1つ目は、サブクラス500=通常の学生ビザです。中学・高校、専門、大学、英語コースなどばらばらだったサブクラスが統一されました。
2つ目は、サブクラス590=学生ガーディアンビザです。
学生ガーディアンビザとは、原則6歳以(※)上18歳未満の学生ビザ申請者に対し、21歳以上の親・法的後見人・親族が、オーストラリアで保護者として学生ビザ申請者と共に滞在するためのビザです。
※学生ビザの対象は6歳以上となります。
参照:http://japan.embassy.gov.au/tkyojapanese/studentguardianvisa_jp.html
学生ガーディアンビザでは、対象となる学生ビザ保持者のビザ有効期限まで、もしくは学生ビザ保持者が18歳になるまでの、いずれか短い期間までオーストラリアへの滞在が可能です。

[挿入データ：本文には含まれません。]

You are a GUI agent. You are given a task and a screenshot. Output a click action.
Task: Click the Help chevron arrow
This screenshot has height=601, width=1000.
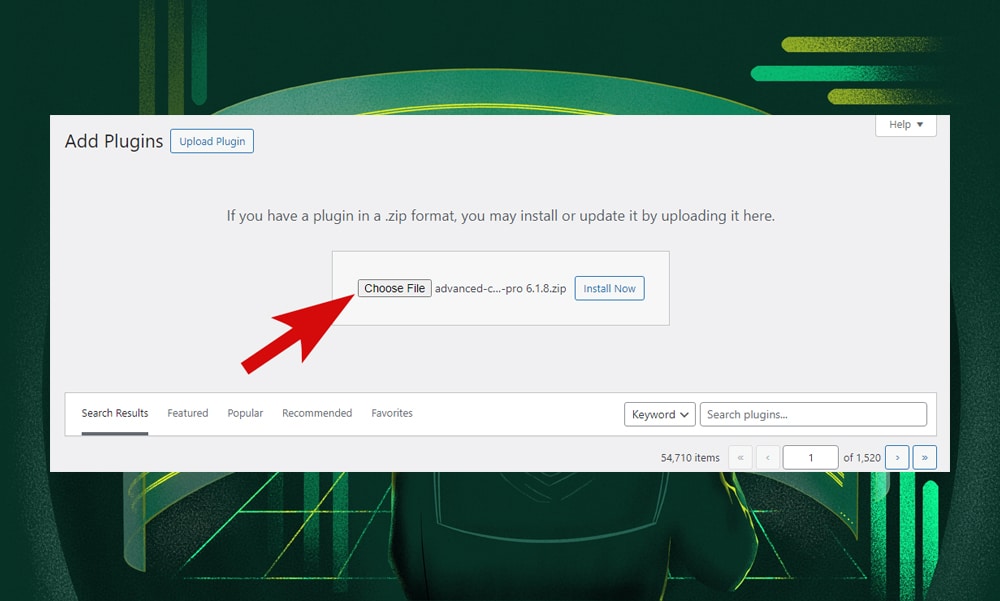[x=919, y=124]
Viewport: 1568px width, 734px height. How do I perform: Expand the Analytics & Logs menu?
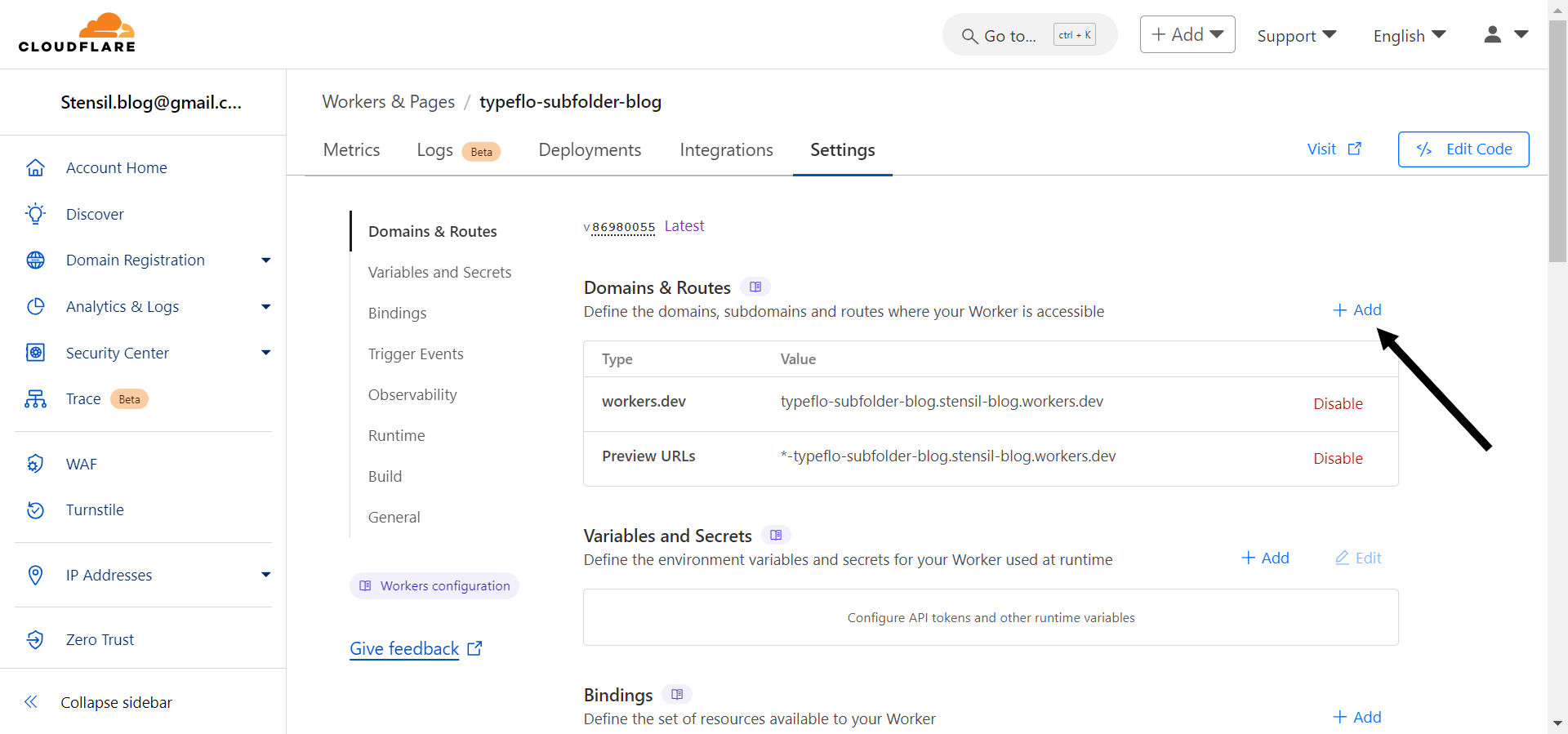coord(265,307)
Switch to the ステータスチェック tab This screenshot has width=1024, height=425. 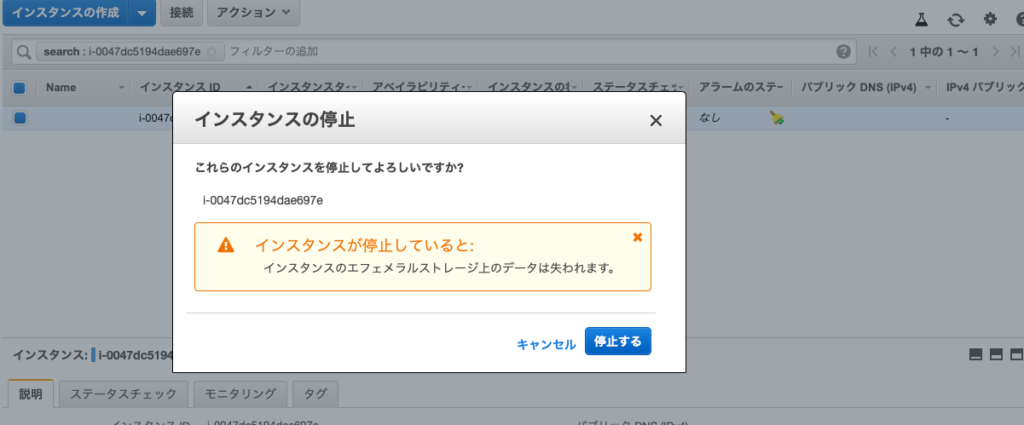point(123,394)
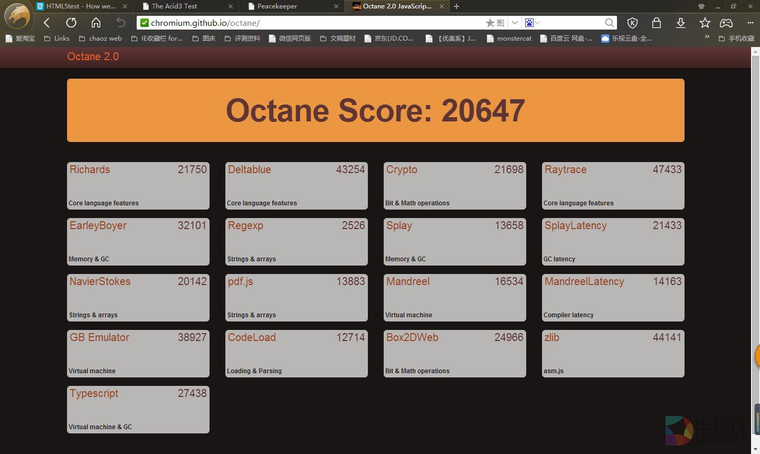Click the Richards benchmark result box

click(138, 185)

ガーディアンビザでの就労は不可です。そのため、学生ビザ申請者の就学期間が12ヵ月未満だったとしても、必ず、申請時に健康面の保証として最低12カ月の医療保険(OSHC)への加入が必要となります。
なお、学生ガーディアンビザ保持者は、英語コース(ELICOS)であれば週20時間までであれば、就学可能です。ただし、英語コース以外のコース受講の場合は最大12週間までとなります。